These tests may sound and look silly when you are asked to perform them by the officer that stopped you during your DWI, and in many cases they are. Field Sobriety Tests offer no clear indication on whether or not you are impaired. The only reason these tests are demanded by the officer that stopped you is that he or she is trying to prove that you committed a crime, but you do not have to incriminate yourself!
As I told to you in the story about my DWI stop, I knew that I didn’t have to perform these tests for one simple reason: they violate my Fifth Amendment rights as a citizen and as a person deserving of fair treatment. Field sobriety tests are designed to make sure you fail them, and when a failure like that leads to a DWI conviction it will haunt both your personal and professional life long after you are charged, so it is often better to say “no” in the first place. And there is a good reason to say no in the first place!
In 1966 the Supreme Court gave citizens the right to not incriminate themselves and be informed of that right by their arresting officer, which is better known as receiving your “Miranda rights”. Just like we see DWI stops on television shows and commercials, we also see officers in police dramas often tell the person they are arresting that “You have the right to remain silent. Anything you say can and will be used against you in a court of law. You have the right to consult with an attorney and to have an attorney present with you during questioning. If you want an attorney but cannot afford one, an attorney will be appointed to represent you.”
What many people do not know is that this right should not only be read to you while you are being arrested but that police must read you your Miranda rights before they may ask you any questions before the course of their investigating whether or not you committed a DWI. The police officer who stopped you might try to tell you that they don’t have to read you your Miranda rights before a field sobriety test is conducted, but a closer reading by professional legal advocates and defense attorneys tell us otherwise.

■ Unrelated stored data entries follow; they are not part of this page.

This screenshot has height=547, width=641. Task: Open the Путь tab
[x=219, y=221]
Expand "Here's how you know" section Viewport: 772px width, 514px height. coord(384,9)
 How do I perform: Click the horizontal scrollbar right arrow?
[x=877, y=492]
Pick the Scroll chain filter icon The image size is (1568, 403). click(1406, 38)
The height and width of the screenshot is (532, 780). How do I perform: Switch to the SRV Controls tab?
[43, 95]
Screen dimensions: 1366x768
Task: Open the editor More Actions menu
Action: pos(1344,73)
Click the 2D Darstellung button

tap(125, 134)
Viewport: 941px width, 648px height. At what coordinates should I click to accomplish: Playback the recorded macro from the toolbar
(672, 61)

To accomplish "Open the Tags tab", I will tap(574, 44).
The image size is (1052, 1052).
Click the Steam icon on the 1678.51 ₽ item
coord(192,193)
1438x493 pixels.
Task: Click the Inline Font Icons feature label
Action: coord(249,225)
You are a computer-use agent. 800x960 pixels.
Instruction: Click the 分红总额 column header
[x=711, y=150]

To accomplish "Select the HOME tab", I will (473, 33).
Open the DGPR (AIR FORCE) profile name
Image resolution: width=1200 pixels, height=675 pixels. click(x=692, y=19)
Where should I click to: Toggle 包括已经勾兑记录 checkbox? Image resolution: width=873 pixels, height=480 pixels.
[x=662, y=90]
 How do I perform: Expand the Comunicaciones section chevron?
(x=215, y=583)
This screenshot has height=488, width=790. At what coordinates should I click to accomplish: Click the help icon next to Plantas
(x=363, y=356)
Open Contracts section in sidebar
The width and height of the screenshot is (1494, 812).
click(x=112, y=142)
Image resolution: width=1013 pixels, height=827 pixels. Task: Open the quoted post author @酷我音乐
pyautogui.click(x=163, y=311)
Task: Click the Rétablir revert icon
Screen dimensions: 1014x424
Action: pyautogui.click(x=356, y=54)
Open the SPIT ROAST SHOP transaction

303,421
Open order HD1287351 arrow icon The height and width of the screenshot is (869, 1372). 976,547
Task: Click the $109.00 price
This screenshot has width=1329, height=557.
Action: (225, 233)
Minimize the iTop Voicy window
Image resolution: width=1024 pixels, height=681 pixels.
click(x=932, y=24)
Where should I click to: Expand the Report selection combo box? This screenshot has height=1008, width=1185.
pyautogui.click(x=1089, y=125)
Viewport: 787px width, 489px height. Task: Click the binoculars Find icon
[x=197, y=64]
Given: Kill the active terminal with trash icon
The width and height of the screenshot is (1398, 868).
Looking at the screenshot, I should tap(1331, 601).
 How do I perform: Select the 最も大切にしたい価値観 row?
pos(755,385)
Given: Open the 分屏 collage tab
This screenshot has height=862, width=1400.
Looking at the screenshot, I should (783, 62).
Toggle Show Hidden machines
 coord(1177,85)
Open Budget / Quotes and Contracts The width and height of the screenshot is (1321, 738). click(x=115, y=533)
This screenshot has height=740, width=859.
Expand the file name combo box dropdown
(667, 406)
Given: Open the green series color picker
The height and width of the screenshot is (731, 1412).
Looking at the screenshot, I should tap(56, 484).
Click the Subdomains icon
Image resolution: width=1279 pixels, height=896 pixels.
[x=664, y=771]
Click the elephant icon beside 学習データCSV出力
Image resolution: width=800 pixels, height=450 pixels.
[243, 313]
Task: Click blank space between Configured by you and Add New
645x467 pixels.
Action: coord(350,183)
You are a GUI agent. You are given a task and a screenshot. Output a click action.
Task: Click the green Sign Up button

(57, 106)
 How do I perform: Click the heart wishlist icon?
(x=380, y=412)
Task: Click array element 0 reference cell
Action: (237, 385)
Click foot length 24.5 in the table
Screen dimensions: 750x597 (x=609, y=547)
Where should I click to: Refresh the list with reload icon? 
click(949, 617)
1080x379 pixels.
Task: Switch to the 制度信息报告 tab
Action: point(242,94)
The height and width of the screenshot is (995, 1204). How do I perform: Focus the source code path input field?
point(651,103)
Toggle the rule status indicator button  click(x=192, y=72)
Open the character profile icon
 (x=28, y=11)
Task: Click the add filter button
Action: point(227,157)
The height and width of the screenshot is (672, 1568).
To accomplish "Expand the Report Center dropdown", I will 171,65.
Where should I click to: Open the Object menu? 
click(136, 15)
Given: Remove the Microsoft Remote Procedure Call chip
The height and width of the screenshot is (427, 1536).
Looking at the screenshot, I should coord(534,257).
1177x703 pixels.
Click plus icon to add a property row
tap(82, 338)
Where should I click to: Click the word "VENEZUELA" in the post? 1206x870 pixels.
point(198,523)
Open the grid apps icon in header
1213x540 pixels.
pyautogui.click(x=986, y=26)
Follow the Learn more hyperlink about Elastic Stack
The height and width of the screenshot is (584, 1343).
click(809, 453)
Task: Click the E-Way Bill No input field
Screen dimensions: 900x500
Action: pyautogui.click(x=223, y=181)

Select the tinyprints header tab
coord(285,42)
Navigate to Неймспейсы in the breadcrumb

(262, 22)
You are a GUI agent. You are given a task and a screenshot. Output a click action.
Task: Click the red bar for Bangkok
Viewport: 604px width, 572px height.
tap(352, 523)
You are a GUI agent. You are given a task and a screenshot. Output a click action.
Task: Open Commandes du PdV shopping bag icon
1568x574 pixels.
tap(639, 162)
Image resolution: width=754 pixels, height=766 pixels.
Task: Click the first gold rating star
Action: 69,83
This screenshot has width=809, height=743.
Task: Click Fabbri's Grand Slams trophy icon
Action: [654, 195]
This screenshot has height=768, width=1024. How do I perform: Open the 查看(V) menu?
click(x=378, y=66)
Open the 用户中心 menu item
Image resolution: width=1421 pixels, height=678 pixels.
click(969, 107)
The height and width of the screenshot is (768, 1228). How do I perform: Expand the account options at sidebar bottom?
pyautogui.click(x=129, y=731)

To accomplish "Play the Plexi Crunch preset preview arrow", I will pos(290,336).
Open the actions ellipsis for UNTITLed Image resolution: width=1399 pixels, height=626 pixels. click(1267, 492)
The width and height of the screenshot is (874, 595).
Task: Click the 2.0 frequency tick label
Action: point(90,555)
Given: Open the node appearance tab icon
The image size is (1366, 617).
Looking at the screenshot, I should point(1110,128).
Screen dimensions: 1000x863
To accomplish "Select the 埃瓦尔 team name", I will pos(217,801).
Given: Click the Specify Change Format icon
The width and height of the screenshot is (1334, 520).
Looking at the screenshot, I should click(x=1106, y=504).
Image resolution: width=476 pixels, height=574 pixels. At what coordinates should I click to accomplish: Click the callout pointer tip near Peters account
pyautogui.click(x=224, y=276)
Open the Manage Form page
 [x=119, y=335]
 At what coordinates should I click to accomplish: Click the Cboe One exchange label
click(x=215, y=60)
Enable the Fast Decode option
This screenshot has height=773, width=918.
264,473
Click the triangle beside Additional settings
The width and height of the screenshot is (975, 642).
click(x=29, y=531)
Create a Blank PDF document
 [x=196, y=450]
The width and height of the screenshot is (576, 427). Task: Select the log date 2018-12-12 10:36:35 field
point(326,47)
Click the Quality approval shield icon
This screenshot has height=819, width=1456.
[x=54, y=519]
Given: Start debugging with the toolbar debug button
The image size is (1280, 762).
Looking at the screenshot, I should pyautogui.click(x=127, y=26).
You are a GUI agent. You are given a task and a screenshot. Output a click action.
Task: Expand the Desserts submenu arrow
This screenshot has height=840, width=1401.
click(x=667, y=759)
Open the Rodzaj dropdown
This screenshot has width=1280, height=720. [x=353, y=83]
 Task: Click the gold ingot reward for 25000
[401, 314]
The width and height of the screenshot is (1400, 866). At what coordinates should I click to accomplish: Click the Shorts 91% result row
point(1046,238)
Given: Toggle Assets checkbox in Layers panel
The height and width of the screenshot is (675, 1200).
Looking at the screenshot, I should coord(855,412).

Just like how the courts granted citizens the right to not incriminate themselves in 1966, in 1995 the Oregon Supreme Court also instructed law enforcement agencies that all testimony BEFORE and AFTER the arrest could not be used against a citizen unless they were read their Miranda rights first. Minnesota agreed with this ruling by stating that all field sobriety tests, which are counted as testimony, must be preceded with a reading of your Miranda rights.